The feminism I once championed — and still do — was first taken over by Marxists and subsequently “Stalinized.” It was then conquered again by Islamists and “Palestinianized.” I and a handful of others maintained honorable minority positions on a host of issues. In time, women no longer mattered as much to many feminists — at least, not as much as Edward Said’s Arab men of color did. The Arab men were more fashionable victims who had not only been formerly “colonized” but who, to this day, are still being “occupied” by allegedly “apartheid”–intentioned Jews.
While most of my generation of feminists have long ago retired, died, fallen ill, or have continued to rest visibly on their own earliest laurels, I continue to champion universalist values and to resist the death-grip of multicultural relativism.
But my cohort have influenced the media. Thus, I am not at all surprised to see that Deborah Scroggins has just written a book titled Wanted Women: Faith, Lies, and the War on Terror: The Lives of Ayaan Hirsi Ali and Aafiya Siddiqui. Truly, she has got to be kidding. Alas, I am afraid that she is serious.

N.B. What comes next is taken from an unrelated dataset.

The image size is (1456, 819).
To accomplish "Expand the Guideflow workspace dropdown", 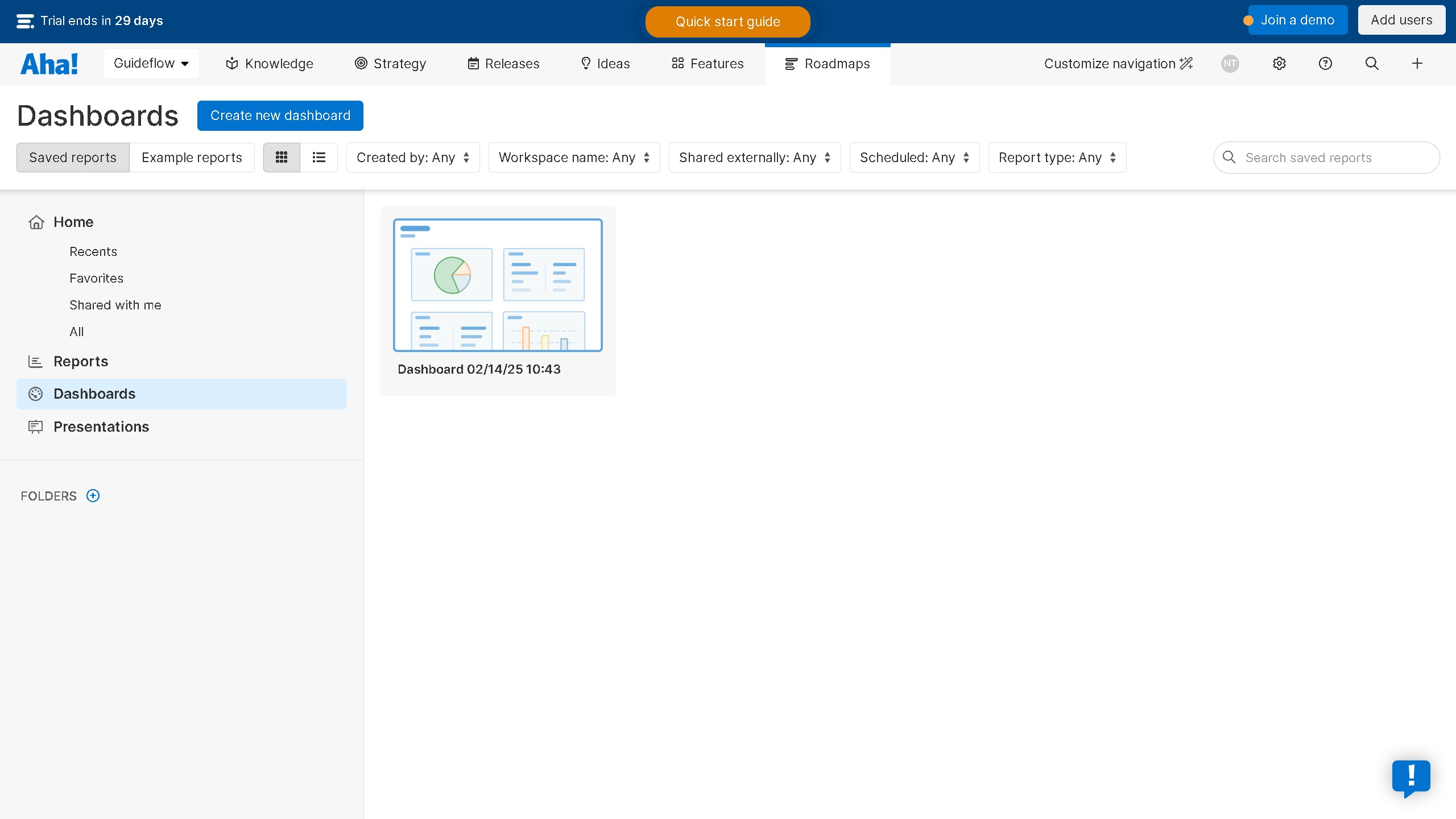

The rest of Chesler's review is at PJ Media
Here is the link to the New York Times review of Scroggins' mindless screed. Even the reviewer, who seems to buy in to Scroggin's vapid central premise that anyone opposed to radical Islam is a bigot, realizes that the biographer sounds somewhat demented for demonstrating sympathies to an aspirant mass-murderer while reviling a peaceful intellectual. But language is always a good indicator of thought and the Times' reviewer Dwight Garner betrays his thinking by using the term "genital cutting." What he really means is Islamic-influenced genital mutilation, but uses the politically correct terminology because "mutilation" suggests a value judgement that discriminates against those Muslims who think their daughters' clitorises should be chopped off so that they are less likely to be promiscuous.
Sort of like those people who, for the same reason, are afraid to call Honor Killings "barbaric cultural practices."